The James Webb Space Telescope continues to rewrite what we know about star formation. In a new study posted to arXiv and led by Helena Faustino Vieira of Stockholm University, an international team used JWST’s NIRSpec spectrograph to pierce through the dense dust clouds of NGC 628 — the galaxy also known as Messier 74 — and directly characterize a population of star clusters so young they are still invisible to optical telescopes. The results offer a rare, detailed window into one of the most elusive phases of stellar evolution.
A galaxy caught in the act of building itself
NGC 628 is a textbook grand-design spiral galaxy, some 30 million light-years away, with two well-defined spiral arms and an active star-formation rate of approximately 1.7 solar masses per year. At an estimated age of 10 to 13 billion years, it has had ample time to accumulate a rich population of young star clusters — dense, gravitationally bound groups of newly formed stars that represent the basic structural units from which galaxies are assembled.
But star clusters don’t announce their arrival in the optical band. In their earliest phase — the emerging phase — they remain deeply buried inside the same dusty molecular clouds from which they formed. Intense radiation and stellar winds from the most massive stars in the cluster heat and ionize the surrounding gas, but the dust absorbs much of the optical light, rendering these objects effectively invisible to conventional surveys. This is precisely the gap that JWST was built to close.
What NIRSpec revealed inside the dust
The team used JWST’s Near Infrared Spectrograph (NIRSpec) as part of the FEAST program — Feedback in Emerging extrAgalactic Star clusTers — to obtain spectra of 14 emerging young star clusters (eYSCs) in NGC 628, along with their photodissociation regions and the surrounding diffuse interstellar medium.

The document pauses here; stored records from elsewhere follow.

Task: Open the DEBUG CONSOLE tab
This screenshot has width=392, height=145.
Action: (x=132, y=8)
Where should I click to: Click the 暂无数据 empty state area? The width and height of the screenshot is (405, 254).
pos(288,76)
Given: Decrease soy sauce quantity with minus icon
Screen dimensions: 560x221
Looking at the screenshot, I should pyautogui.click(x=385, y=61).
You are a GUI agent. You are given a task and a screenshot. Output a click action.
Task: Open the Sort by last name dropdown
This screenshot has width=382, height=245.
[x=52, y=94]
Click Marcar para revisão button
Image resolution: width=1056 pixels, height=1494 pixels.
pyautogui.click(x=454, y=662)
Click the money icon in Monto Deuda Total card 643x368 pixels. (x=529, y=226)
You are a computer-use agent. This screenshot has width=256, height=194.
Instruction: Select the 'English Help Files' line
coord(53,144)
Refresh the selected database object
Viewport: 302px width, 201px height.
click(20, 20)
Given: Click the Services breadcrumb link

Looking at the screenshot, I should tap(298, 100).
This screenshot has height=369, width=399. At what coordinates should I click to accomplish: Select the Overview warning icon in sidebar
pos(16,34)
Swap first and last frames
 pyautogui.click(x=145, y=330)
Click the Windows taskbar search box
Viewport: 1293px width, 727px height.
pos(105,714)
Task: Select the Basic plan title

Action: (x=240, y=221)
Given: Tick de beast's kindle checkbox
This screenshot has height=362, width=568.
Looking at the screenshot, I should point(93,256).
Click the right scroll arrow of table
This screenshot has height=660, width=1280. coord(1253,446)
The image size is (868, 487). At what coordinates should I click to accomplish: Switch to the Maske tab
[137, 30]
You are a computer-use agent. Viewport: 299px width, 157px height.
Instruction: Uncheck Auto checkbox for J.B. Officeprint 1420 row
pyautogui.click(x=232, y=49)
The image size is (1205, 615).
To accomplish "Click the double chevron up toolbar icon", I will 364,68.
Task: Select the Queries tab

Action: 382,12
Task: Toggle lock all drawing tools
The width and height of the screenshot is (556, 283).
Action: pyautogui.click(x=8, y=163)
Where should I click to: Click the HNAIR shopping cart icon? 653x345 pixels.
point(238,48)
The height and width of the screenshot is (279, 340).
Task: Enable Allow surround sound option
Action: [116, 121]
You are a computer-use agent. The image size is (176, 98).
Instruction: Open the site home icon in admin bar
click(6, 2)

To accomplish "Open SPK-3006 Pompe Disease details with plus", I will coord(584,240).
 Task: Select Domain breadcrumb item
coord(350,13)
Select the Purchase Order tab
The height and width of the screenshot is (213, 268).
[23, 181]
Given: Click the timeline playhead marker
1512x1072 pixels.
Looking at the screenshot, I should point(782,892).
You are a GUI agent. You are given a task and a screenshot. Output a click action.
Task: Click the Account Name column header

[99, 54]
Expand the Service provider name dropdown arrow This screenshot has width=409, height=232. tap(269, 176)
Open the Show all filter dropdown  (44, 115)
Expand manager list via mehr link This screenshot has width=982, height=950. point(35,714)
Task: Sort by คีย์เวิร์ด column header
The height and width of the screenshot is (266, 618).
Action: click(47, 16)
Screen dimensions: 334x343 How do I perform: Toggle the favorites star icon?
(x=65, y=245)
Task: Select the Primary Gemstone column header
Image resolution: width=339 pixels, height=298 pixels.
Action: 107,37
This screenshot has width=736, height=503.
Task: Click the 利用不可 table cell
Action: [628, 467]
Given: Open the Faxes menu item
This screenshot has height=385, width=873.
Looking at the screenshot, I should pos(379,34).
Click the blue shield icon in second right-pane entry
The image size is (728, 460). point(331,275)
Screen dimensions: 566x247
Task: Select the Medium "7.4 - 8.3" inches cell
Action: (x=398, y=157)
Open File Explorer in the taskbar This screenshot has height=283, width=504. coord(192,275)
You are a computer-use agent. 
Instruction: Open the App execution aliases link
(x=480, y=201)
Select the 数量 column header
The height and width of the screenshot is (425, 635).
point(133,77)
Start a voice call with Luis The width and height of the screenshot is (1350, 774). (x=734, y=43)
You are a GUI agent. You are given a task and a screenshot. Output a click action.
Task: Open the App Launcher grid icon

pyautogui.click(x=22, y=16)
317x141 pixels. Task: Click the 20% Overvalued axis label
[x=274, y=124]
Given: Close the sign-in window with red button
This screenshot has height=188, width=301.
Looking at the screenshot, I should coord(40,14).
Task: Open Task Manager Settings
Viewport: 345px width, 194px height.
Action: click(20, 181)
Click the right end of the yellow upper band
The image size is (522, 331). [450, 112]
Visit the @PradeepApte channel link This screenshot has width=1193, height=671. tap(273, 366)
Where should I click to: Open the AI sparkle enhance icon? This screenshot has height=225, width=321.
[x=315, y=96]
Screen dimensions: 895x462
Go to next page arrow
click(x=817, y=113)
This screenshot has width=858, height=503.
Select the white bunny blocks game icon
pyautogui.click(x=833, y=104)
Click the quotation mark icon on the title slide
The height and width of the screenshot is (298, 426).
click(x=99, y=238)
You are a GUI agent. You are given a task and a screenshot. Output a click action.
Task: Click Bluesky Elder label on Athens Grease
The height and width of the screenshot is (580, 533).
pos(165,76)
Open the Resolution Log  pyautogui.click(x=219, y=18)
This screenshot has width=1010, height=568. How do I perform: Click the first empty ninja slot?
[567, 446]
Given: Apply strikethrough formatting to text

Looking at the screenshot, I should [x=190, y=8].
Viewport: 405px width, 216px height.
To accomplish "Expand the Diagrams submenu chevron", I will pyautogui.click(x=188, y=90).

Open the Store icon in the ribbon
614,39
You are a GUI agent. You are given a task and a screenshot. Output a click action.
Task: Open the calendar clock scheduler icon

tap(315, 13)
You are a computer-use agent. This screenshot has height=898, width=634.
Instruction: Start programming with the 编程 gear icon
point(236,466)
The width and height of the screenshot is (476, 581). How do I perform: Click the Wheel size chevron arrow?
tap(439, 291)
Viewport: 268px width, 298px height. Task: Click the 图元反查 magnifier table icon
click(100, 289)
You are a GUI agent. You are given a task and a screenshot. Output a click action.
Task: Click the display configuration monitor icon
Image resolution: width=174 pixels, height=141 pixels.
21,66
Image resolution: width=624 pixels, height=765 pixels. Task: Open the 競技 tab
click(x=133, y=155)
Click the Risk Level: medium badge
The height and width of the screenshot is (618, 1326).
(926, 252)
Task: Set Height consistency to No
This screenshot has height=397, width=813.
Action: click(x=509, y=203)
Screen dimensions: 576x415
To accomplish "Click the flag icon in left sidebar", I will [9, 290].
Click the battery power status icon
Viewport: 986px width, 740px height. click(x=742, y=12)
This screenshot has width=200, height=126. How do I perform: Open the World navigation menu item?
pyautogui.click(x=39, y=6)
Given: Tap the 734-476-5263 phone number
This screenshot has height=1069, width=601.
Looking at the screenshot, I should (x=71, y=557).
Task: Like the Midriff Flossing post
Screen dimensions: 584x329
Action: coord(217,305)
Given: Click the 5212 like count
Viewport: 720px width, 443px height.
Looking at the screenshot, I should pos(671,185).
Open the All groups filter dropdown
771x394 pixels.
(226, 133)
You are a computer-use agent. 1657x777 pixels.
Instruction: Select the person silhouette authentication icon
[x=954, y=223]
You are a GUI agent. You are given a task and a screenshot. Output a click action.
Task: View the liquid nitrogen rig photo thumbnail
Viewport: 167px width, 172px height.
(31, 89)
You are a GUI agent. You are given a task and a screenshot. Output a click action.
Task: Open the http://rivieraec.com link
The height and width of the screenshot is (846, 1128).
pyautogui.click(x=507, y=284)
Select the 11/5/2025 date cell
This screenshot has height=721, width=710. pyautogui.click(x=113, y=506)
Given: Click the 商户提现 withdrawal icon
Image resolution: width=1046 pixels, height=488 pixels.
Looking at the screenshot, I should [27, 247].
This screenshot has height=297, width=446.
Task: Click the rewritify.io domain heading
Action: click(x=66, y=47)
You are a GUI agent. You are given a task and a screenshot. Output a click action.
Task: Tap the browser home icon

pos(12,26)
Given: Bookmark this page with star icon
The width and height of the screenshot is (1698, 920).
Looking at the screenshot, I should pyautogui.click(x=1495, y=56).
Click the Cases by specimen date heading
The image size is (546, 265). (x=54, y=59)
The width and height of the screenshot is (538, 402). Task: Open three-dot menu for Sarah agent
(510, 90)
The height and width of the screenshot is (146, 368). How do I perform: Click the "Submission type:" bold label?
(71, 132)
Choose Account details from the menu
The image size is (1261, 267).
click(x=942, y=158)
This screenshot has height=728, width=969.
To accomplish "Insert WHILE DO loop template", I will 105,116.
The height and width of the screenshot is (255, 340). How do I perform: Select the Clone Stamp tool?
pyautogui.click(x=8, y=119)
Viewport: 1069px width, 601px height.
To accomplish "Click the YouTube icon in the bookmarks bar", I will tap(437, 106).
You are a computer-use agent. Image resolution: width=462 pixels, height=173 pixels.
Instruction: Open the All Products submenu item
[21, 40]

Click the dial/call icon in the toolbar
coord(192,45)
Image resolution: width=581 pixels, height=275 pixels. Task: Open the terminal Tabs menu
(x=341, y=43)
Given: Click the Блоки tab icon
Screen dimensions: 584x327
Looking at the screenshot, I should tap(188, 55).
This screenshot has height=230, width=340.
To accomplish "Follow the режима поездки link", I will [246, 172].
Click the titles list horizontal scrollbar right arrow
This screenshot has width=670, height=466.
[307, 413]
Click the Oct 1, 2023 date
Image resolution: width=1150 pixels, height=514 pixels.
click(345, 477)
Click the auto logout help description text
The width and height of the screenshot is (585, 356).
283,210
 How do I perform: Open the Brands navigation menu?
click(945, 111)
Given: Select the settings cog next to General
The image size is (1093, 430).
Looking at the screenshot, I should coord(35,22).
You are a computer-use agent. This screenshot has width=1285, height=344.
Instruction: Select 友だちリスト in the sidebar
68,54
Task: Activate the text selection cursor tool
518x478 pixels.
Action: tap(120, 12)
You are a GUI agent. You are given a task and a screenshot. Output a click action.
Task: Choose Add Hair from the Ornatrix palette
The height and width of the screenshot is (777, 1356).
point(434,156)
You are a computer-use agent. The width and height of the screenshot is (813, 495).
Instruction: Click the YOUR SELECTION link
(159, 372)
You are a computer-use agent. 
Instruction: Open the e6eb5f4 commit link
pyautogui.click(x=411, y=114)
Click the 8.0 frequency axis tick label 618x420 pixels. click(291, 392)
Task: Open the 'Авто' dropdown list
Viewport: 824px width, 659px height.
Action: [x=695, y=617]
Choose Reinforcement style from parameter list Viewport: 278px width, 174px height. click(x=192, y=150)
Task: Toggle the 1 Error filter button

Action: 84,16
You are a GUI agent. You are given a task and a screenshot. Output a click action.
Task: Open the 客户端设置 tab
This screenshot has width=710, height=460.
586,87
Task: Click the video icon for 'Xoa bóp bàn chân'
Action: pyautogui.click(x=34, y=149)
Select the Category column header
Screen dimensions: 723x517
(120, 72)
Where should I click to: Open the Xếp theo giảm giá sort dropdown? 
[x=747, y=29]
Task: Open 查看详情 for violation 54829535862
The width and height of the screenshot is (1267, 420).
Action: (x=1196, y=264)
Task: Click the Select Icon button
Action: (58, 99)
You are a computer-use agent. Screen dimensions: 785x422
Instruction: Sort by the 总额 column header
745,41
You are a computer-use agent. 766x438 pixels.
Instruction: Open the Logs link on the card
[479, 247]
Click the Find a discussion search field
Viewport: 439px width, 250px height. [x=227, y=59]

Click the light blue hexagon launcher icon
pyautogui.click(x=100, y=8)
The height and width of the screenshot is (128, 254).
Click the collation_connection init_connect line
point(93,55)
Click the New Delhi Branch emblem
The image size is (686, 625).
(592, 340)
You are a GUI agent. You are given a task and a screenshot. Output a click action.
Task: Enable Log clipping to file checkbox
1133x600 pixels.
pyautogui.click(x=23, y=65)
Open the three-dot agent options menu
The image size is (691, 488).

The spectral data are rich. Among the most significant detections: hydrogen and helium recombination lines tracing ionized gas regions powered directly by the clusters; molecular hydrogen transitions; and bright 3.3 µm emission from polycyclic aromatic hydrocarbons (PAHs) — complex carbon molecules that fluoresce in infrared light when irradiated by ultraviolet photons from young, hot stars. Together, these signatures paint a coherent picture of clusters embedded in, and actively reshaping, their birth environment.

The ionizing photon fluxes measured from the clusters are consistent with stellar populations dominated by O8.5V–O8V type stars — among the hottest and most massive stars that exist. Age estimates derived from the spectral fits confirm that these are genuinely young objects, with a median age of around 3 million years. Clusters showing spectral signatures of more evolved stars, such as red supergiants, have age estimates exceeding 9 million years.
The fading fingerprint of star cluster birth
One of the more subtle findings of the study concerns what happens as the clusters age. The data show that as the star clusters grow older and begin to physically emerge from their natal cloud — driven outward by their own radiation pressure and stellar winds — both the molecular hydrogen emission and the PAH emission systematically decrease.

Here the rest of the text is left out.